Line 147 Here you explain that canopy characteristics influence crown fire, but in the study area section you state that the study area only has low severity (i.e. not burning the canopy) fires. So why include variables associated with canopy fire in the analysis?

Line 177-179 What were the outcomes of these preliminary checks? I would imagine there is correlation between the climate variables and elevation and canopy cover. If there was, when was it considered too strong?

Line 186-191 Again, you have told us about the methods you used, but not about how you interpreted them to make decisions.

Line 233 How is altitude a more meaningful variable than temperature? Temperature has direct effects on metabolic processes and moisture availability. Altitude is just a proxy for various environmental variables as you state in the following sentence. I think altitude is justified given it is a proxy and has finer resolution, but just be careful with your wording.

Line 229-236 This information should be in the methods, not the results.

Line 277-279 What evidence do you have that canopy cover influenced understorey and ground material? I don’t recall any use of sub-canopy data in your analysis. Unless I am wrong, this interpretation needs to be in the methods with a reference, or a clear indication that is speculation.

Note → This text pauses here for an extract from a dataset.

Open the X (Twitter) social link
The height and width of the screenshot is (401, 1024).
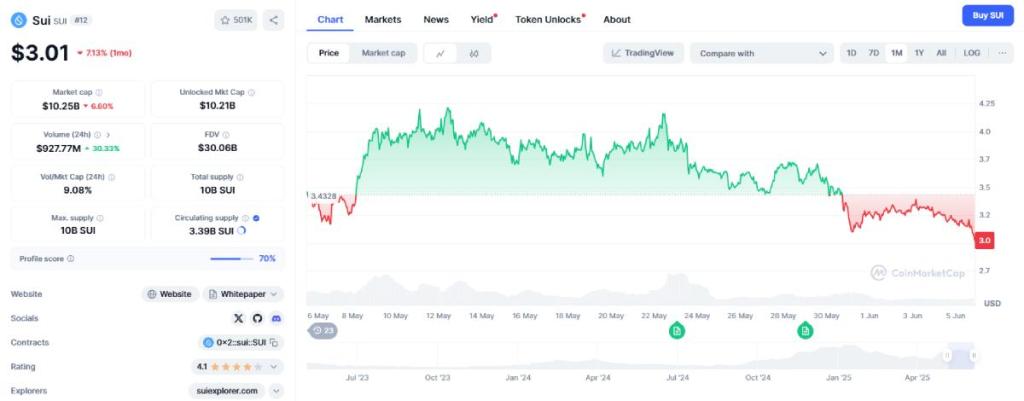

Line 336-337 But you didn’t assess in fuel conditions. I assume the ‘fuel conditions’ you refer to here are the canopy characteristics. But in the methods section you state that fires are only of low severity, so the canopy fuel is irrelevant as it is not being burnt. Unless there are high severity fires too?

Line 388-390 You have not provided sufficient evidence to convince me that the HRAs you produced will represent homogenous fuel conditions. I think the absence of disturbance history as in input is significant, and you haven’t really explained how the input variables relate to fuel characteristics that are relevant to fire activity in your study area. Without that information, the reader can’t be confident that what you produced has anything to do with fuel.

Author Response

"Please see the attachment."

Author Response File: Author Response.docx

Reviewer 3 Report

This paper presents a method, which allows eliminating subjectivity in estimating HRAs spatial distribution, using Artificial Intelligence Machine Learning techniques. However, some problems should be addressed:

1)  the title is not appropriate. In this paper, the authors only used some of too many machine learning techniques.

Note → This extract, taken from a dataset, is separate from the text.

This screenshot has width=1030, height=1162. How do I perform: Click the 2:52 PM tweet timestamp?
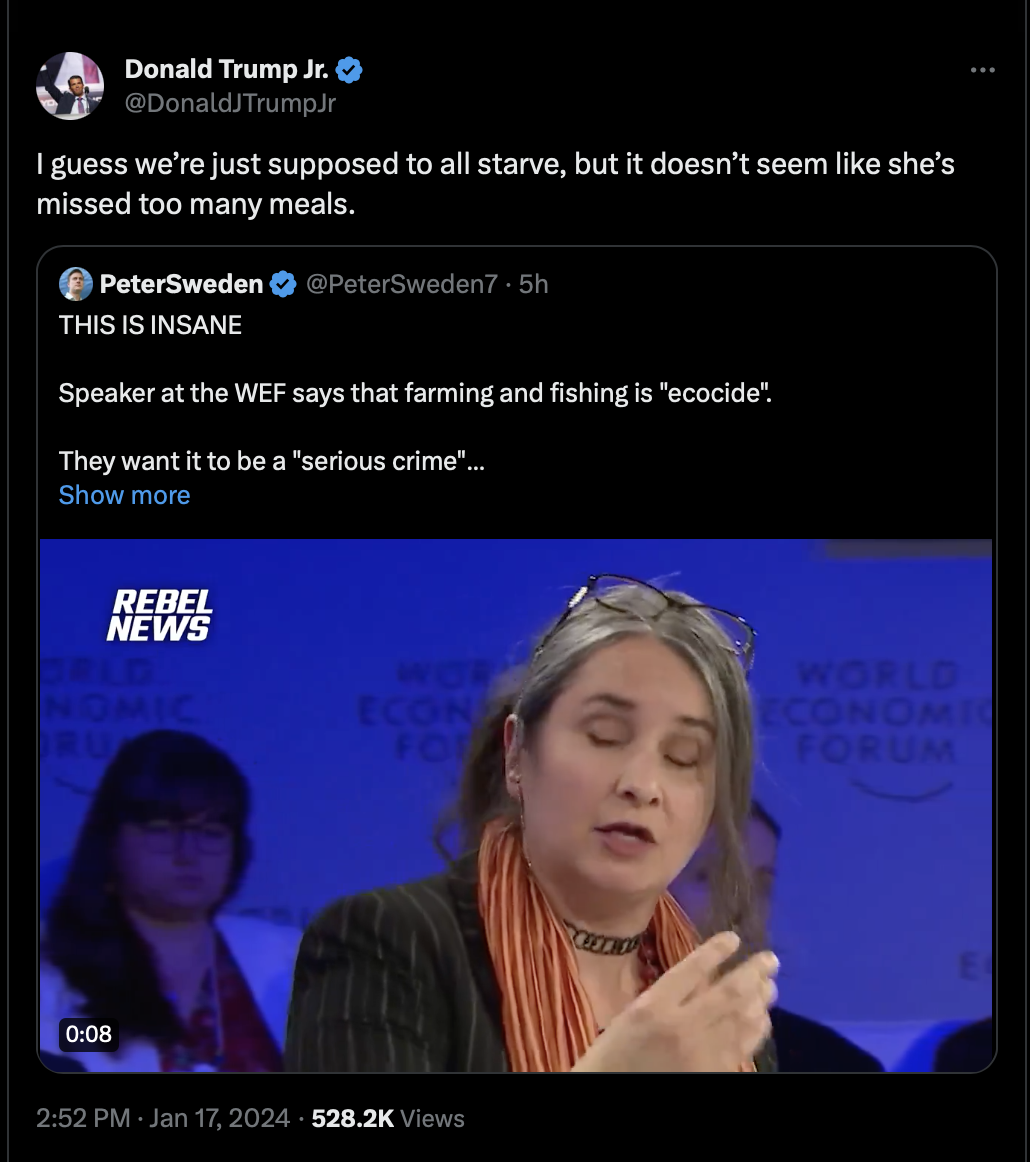point(83,1118)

2) The authors claimed “Once the samples were classified, they were used as training samples to develop a model to classify the locations into HRAs using Machine Learning techniques”. However, the authors only determine the number of classes by using K-means clustering. Then how to determine the class of each sample?

3) In machine learning, there are many algorithms for classification, such as representative SVMs. The authors should compare more classifiers to show the effectiveness of machine learning algorithms on the application.

Author Response

"Please see the attachment."

Author Response File: Author Response.docx

Round 2

Reviewer 1 Report

The authors have responsed my concerns positively, thus I have no other questions.

Reviewer 3 Report

I think that the authors' responses are not satisfactory, e.g. the response to the last problem. As claimed in title, the authors focus more on machine learning approaches. For example, the authors identified each cluster using Random Forests algorithm. Then, it is guaranteed to be good when using Random Forests? If you do not compare them, there is no theoretical evidence for supporting your viewpoint.

In the response for the second problem, the authors claimed” Each of these groups represents a class, which were subsequently identified across the study areas using the Random Forests algorithm. We could label each group based on their characteristics; however, our goal was not to label them, but to classified them based on fuel characteristics measured in the field.”

“Your goal is not to label the samples?”

 Then, you do not label each of the samples, how to determine the class of each sample Random Forests algorithm? The authors claimed in the response to the third problem that “once this is achieved, practically any machine learning supervised classification algorithm could be applied.” Do you know that supervised learning needs class labels?